Excluded
How Snob Zoning, NIMBYISM and Class Bias Build the Walls We Don’t See
Richard D. Kahlenberg
Although the entrenched racial discrimination in the housing market that Richard Rothstein chronicled in The Color of Law has been declining over the past several decades, one of America’s most enduring systems of housing inequity – economic segregation—largely goes unremarked. From coast to coast, cities—many of them liberal bastions—have imposed laws and regulations that have locked inequality into the urban landscape.

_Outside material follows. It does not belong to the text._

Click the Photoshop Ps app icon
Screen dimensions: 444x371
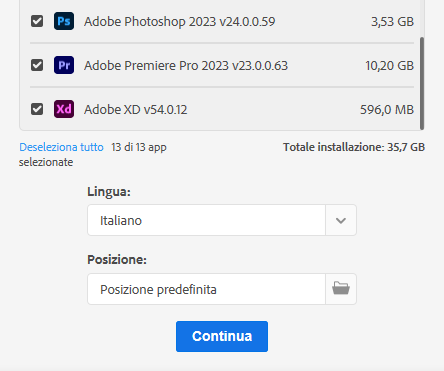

In Excluded: How Snob Zoning, NIMBYISM and Class Bias Build the Walls We Don’t See, Richard Kahlenberg calls for us to pay attention to the myriad ways in which government has promoted economic segregation—most of it affecting people of color in urban settings. By implementing laws that ban the construction of less expensive and denser apartment buildings and other multifamily units like duplexes and triplexes, and by setting aside land that is restricted to single family dwellings, housing choice has been socially engineered to the benefit of the affluent.
Economic segregation matters. Where you live affects so much—your access to transportation, employment opportunities, decent health care, and good schools. Yet NIMBYism has meant that even the most moderate plans for building more housing have faced opposition. In response, The Walls We Don’t See proposes a new “economic fair housing act” to prohibit or discourage laws and practices that bar access to entire neighborhoods.
Rick also chronicles how, in cities like Minneapolis, things are beginning to shift. Writing in the New York Times, Farhad Manjoo has ventured to hope that support for different housing practices might be growing. Partly in response to the housing crisis revealed by the pandemic, he suggested that “a pragmatic, humane and rational view toward housing, homelessness, inequality and other pressing urban problems may be dawning.”
In Excluded, Rick Kahlenberg brings economic segregation to light and in so doing offers a view of how things can and must change.